On the summit, which is nearly nine thousand feet high, there is a very solid little stone hotel constructed to withstand the terrible storms which sweep over so exposed a spot. Toward Lake Brienz the drop is very steep,—almost precipitate at first. One looks way over to Lake Lucerne, Pilatus and Rigi. But when we came there that region was covered with fleecy white clouds, which looked like a great churned-up foamy lake, with little mountain-peak islands rising above it here and there. The effect was singularly beautiful—much more so than any topographic clearness could have been.

As we drank our tea and enjoyed the view, we made inquiries of the proprietor as to our path downward to Giessbach on Lake Brienz. He tried to dissuade us from attempting it, saying the path was long, rough, and hard to find, and we could not possibly get there before dark. He said that professional delicacy prevented his urging us to remain where we were over-night, which would obviously be the most sensible thing to do, so he would suggest our going to the Schynige Platte, where we could arrive before dark and have a fine path all the way. The Schynige Platte is an excursion place on a lower spur of the Faulhorn ridge, connected by rack and pinion railway with Interlaken. We had resolutely kept away from it all summer and had no notion of visiting it now. Neither did we want to stay all night at the Faulhorn. So we resolved to try for Giessbach and trust to luck to get some shelter if we did not make our destination.

The proprietor disapprovingly pointed out our route as far as he could. No one had been that way for some days, and in the meantime there had been a heavy fall of snow, so the first part of our progress was not rapid, as we sunk half-way to the knees at each step.

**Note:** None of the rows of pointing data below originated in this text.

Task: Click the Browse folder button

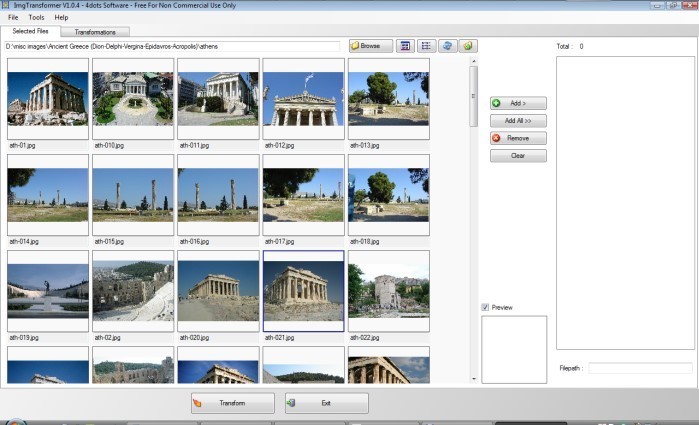Action: (371, 46)
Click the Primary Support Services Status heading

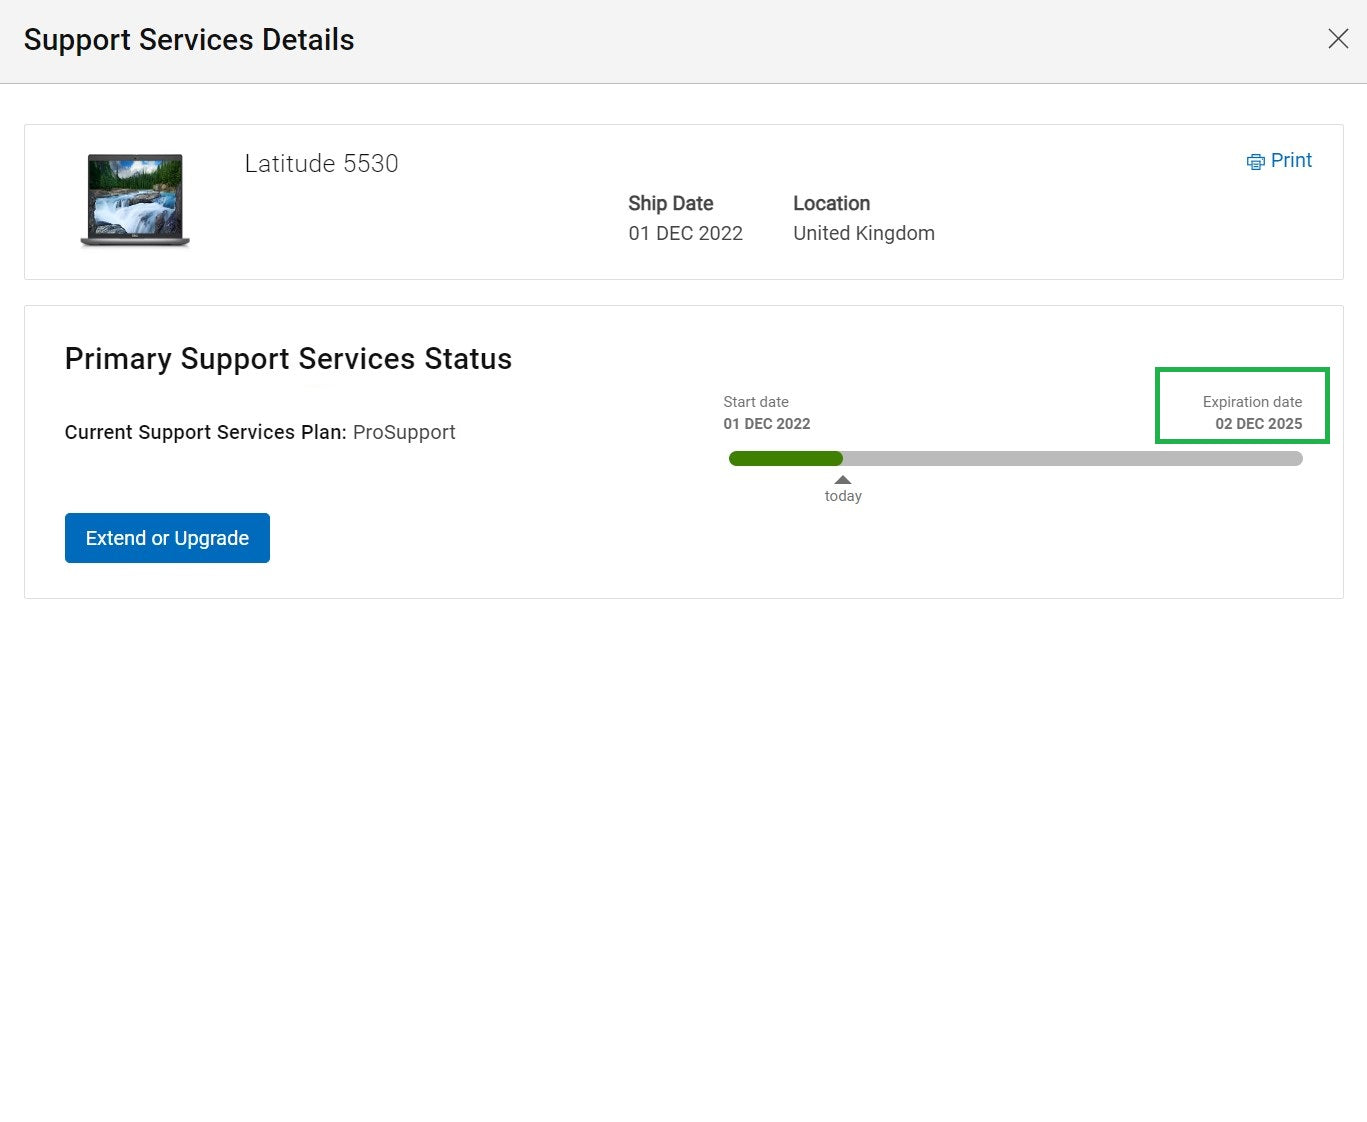click(288, 359)
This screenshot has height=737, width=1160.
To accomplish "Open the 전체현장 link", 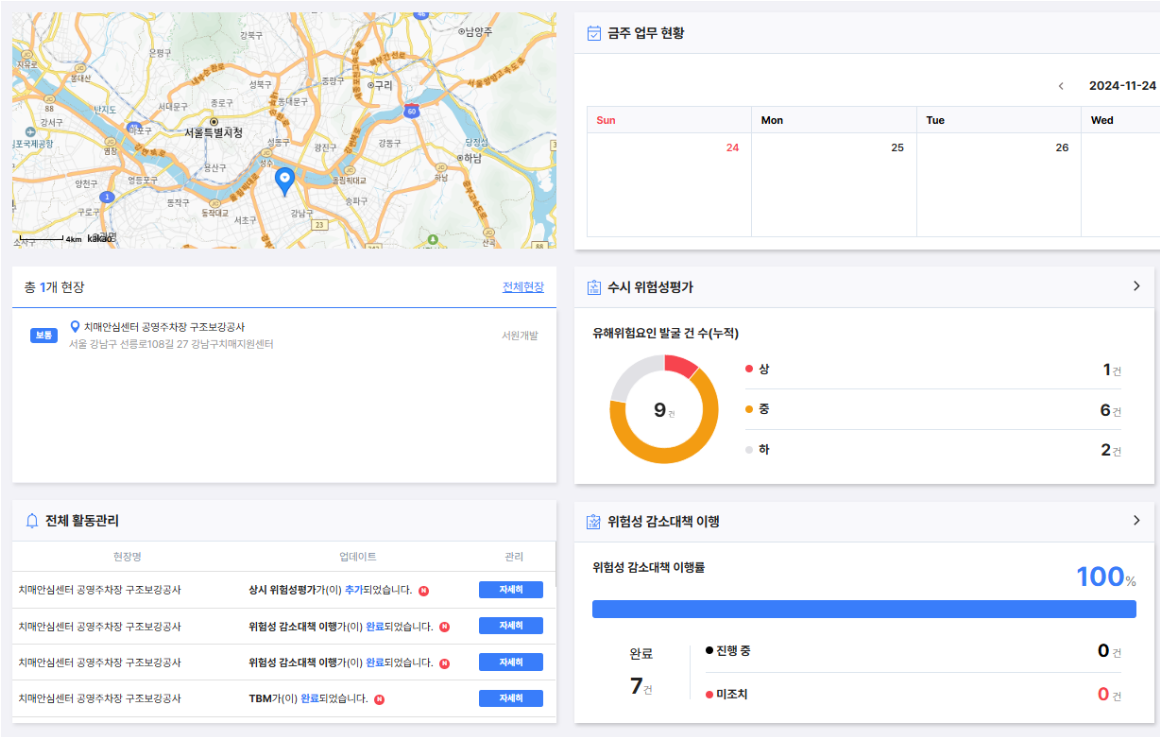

After passing a curious rocky pinnacle like an upward-pointing finger, which had been our first land-mark, we got rid of the snow and were able to descend quite rapidly across a rock-strewn plain. It was here that we heard the Whistling Marmots and marked one more of our life ambitions achieved.

I do not know why we had yearned so intensely all summer for whistling marmots, but we had,—even more than for edelweiss, which is too obvious. Baedeker has a way of mentioning them in very solitary places like the Gries Pass or the Rawyl, but we had never met them as scheduled. We had seen a marmot in captivity in Grindelwald, but he was a very sad and depressed little furry beast who would never have dreamed of whistling. But here, when we were least thinking of them, we must have walked right into a marmot colony. We heard their little voices calling to each other, whistling unmistakably, and saw them scurrying to their holes among the rocks as we approached.